# Stated task
Transcribe without alteration the lines of data in the part that opens with the line containing "Task: Open the Watchlist dropdown arrow" and closes with the line containing "The height and", including both of those lines.

# start of Data listing

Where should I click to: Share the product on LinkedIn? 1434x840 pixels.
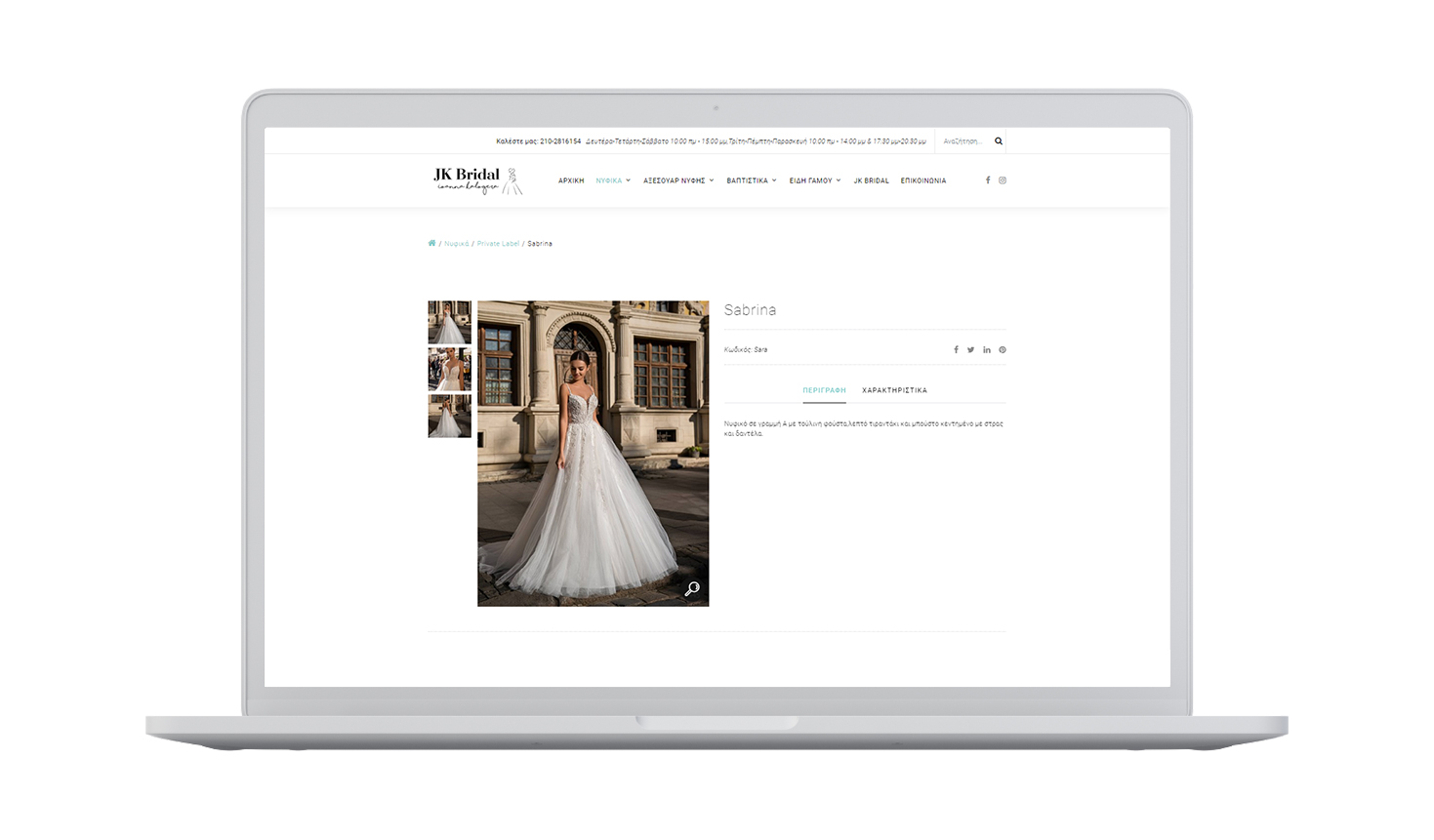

# end of Data listing
# start of Data listing

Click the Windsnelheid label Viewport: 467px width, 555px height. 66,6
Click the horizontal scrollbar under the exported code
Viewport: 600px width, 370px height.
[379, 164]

# end of Data listing
# start of Data listing

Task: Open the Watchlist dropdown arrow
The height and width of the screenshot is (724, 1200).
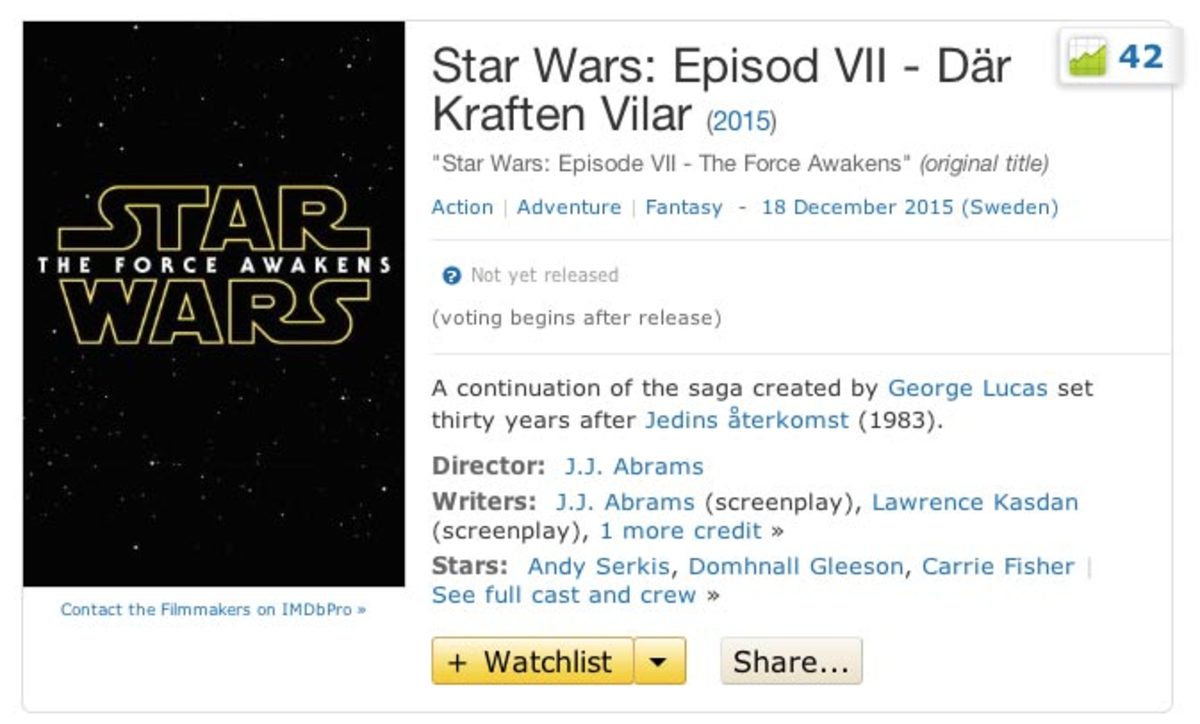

# end of Data listing

# Result
Task: Open the Watchlist dropdown arrow
The height and width of the screenshot is (724, 1200).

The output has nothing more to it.